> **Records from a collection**
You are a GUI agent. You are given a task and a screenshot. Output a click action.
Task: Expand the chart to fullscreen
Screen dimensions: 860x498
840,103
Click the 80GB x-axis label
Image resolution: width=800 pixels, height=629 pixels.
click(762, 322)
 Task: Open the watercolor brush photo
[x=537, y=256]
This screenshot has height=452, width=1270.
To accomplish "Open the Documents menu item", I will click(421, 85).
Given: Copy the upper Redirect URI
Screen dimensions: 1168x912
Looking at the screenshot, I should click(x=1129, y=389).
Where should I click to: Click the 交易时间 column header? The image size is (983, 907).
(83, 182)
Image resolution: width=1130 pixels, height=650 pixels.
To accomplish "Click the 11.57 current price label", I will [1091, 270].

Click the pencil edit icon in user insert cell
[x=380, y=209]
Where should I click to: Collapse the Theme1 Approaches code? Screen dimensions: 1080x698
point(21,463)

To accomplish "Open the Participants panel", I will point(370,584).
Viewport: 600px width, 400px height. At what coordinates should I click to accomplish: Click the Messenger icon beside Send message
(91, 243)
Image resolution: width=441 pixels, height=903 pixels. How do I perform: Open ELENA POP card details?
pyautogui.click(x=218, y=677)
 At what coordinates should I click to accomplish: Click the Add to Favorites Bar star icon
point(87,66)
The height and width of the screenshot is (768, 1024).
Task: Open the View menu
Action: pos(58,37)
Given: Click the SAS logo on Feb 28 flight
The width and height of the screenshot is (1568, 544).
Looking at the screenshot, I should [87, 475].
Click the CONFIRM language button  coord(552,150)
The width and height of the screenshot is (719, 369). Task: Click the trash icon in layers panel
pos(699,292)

> **Problem statement**
Lines from the one containing "Given: Click the SAS logo on Feb 28 flight" through the end of the entries above must be copied exactly; include both ends and no other lines.

> **Completed exercise**
Given: Click the SAS logo on Feb 28 flight
The width and height of the screenshot is (1568, 544).
Looking at the screenshot, I should [87, 475].
Click the CONFIRM language button  coord(552,150)
The width and height of the screenshot is (719, 369). Task: Click the trash icon in layers panel
pos(699,292)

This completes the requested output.